[Begin PROVIDED INFORMATION]

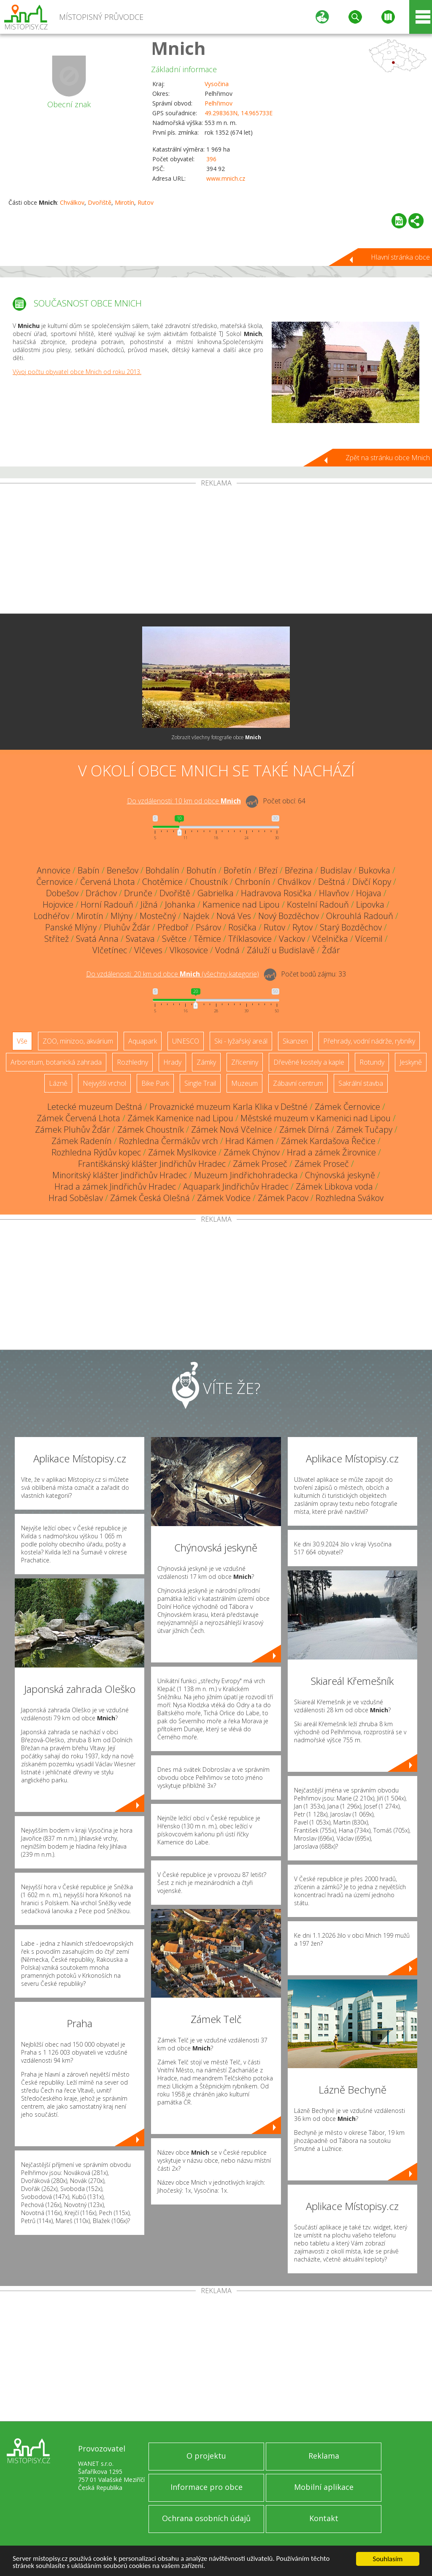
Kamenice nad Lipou (241, 904)
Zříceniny (244, 1062)
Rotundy (371, 1062)
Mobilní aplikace (324, 2487)
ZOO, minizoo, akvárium (78, 1041)
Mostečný (158, 916)
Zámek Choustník (150, 1129)
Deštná (331, 881)
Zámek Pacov (283, 1198)
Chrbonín (252, 881)
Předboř (173, 927)
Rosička (242, 927)
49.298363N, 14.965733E (239, 113)
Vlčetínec (109, 950)
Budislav (335, 870)
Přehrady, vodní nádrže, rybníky (369, 1041)
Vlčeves (148, 950)
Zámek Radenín (81, 1141)
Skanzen (295, 1041)
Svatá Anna (97, 938)
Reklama (323, 2456)
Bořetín (237, 870)
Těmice (207, 938)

[End PROVIDED INFORMATION]

§ **OBJECTIVE**: Rewrite every item above, changing "Zámek" to "Hrad" wherever it occurs and leaving everything else as it is. Omit the picture from your answer.

§ **ANSWER TO THE TASK**:
Kamenice nad Lipou (241, 904)
Zříceniny (244, 1062)
Rotundy (371, 1062)
Mobilní aplikace (324, 2487)
ZOO, minizoo, akvárium (78, 1041)
Mostečný (158, 916)
Hrad Choustník (150, 1129)
Deštná (331, 881)
Hrad Pacov (283, 1198)
Chrbonín (252, 881)
Předboř (173, 927)
Rosička (242, 927)
49.298363N, 14.965733E (239, 113)
Vlčetínec (109, 950)
Budislav (335, 870)
Přehrady, vodní nádrže, rybníky (369, 1041)
Vlčeves (148, 950)
Hrad Radenín (81, 1141)
Skanzen (295, 1041)
Svatá Anna (97, 938)
Reklama (323, 2456)
Bořetín (237, 870)
Těmice (207, 938)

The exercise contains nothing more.